#### Supplied information ####

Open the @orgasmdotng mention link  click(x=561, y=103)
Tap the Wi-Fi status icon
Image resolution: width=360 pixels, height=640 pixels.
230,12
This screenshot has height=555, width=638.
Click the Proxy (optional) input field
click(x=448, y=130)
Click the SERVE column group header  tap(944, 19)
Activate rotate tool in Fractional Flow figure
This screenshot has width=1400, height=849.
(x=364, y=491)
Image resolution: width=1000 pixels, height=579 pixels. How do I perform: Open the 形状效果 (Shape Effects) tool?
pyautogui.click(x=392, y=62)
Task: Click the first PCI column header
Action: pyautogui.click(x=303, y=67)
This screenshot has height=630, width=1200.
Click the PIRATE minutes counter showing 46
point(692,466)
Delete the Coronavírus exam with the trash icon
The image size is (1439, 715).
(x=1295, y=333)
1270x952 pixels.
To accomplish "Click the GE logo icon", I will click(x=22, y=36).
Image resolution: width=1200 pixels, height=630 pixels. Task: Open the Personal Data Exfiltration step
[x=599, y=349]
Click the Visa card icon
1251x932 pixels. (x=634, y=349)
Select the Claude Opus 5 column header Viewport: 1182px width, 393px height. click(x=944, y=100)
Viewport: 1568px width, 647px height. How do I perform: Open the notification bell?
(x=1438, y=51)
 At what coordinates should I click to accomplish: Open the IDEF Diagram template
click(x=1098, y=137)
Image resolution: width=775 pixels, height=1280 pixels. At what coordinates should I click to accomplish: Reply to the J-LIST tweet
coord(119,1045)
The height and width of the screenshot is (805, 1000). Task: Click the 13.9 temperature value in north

####

▸ Work to be completed
Having found the line that contains "Tap the Wi-Fi status icon", set down that line and all the rest through the end of the records, exactly.

▸ Answer to this task
Tap the Wi-Fi status icon
Image resolution: width=360 pixels, height=640 pixels.
230,12
This screenshot has height=555, width=638.
Click the Proxy (optional) input field
click(x=448, y=130)
Click the SERVE column group header  tap(944, 19)
Activate rotate tool in Fractional Flow figure
This screenshot has width=1400, height=849.
(x=364, y=491)
Image resolution: width=1000 pixels, height=579 pixels. How do I perform: Open the 形状效果 (Shape Effects) tool?
pyautogui.click(x=392, y=62)
Task: Click the first PCI column header
Action: pyautogui.click(x=303, y=67)
This screenshot has height=630, width=1200.
Click the PIRATE minutes counter showing 46
point(692,466)
Delete the Coronavírus exam with the trash icon
The image size is (1439, 715).
(x=1295, y=333)
1270x952 pixels.
To accomplish "Click the GE logo icon", I will click(x=22, y=36).
Image resolution: width=1200 pixels, height=630 pixels. Task: Open the Personal Data Exfiltration step
[x=599, y=349]
Click the Visa card icon
1251x932 pixels. (x=634, y=349)
Select the Claude Opus 5 column header Viewport: 1182px width, 393px height. click(x=944, y=100)
Viewport: 1568px width, 647px height. How do I perform: Open the notification bell?
(x=1438, y=51)
 At what coordinates should I click to accomplish: Open the IDEF Diagram template
click(x=1098, y=137)
Image resolution: width=775 pixels, height=1280 pixels. At what coordinates should I click to accomplish: Reply to the J-LIST tweet
coord(119,1045)
The height and width of the screenshot is (805, 1000). Task: Click the 13.9 temperature value in north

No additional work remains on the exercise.